Le fait de contribuer une partie de ce dont on dispose permet aussi d’effacer nos péchés, ajoute le prêcheur. « Tout le monde commet des péchés. Mais lorsque nous faisons preuve de générosité, Allah les efface. Ainsi, nous parvenons à sortir victorieux dans ce bas monde ainsi que dans l’au-delà », dit-il.
Le Khateeb de la masjid Al Aqsa à Maurice, Mohsin Nujurally, souligne l’importance de penser aux autres et de ne pas être centré sur soi. « Le prophète Muhammad (pssl) a dit que tous ceux qui ont la foi en Allah et dans le jour du Jugement dernier ne peut aller se coucher sachant que dans son entourage, il y a des personnes qui sont parties se coucher le vendre vide », dit-il, soulignant l’importance de penser aux autres et de ne pas être centré sur soi.
Dépenses inutiles
Pour Mohsin Nujurally, il est faux de croire qu’en dépensant dans le chemin d’Allah, cela apportera une diminution de notre richesse. « Foder pas penser cass pou diminuer.

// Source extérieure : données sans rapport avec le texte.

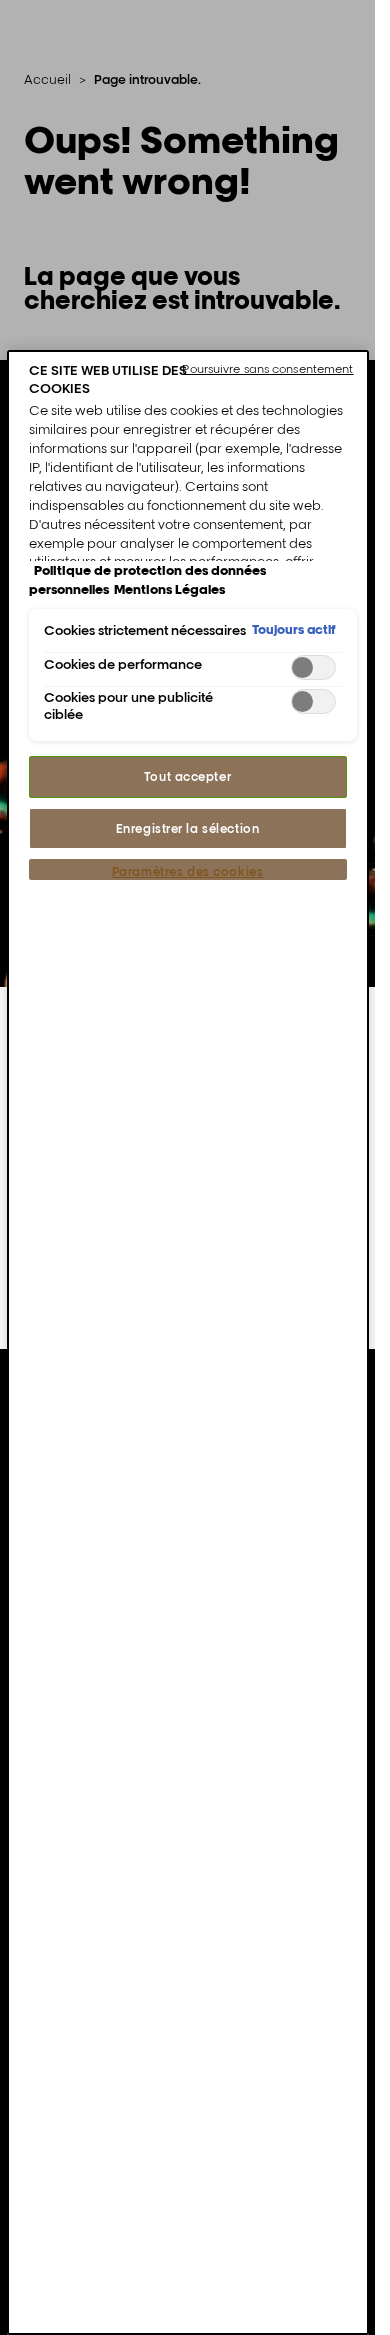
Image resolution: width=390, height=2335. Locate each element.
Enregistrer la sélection (188, 828)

Au contraire, Allah accordera Ses bénédictions. Ayez donc confiance qu’Il multipliera toute dépense faite dans Son chemin », dit-il.
Mohsin Nujurally fait ressortir que le boni peut devenir un moyen pour se rapprocher d’Allah, avec l’objectif ultime d’obtenir le paradis. « Mais ce même bonus peut aussi vous éloigner d’Allah », prévient-t-il.
À cet effet, Ehshane Jowaheer met en garde contre les risques de gaspillage du boni. « Durant la période de fin d’année, il y a une tendance à mal dépenser son argent, notamment sur des choses inutiles qui ne vont nous profiter en rien. D’où mon conseil aux frères et sœurs d’utiliser judicieusement leur argent que, je vous rappelle, est une faveur d’Allah. Pa gaspiye dans satisfaire Shaytwaan cot au lieu gagne recompense, nou gagne péché », prévient-il.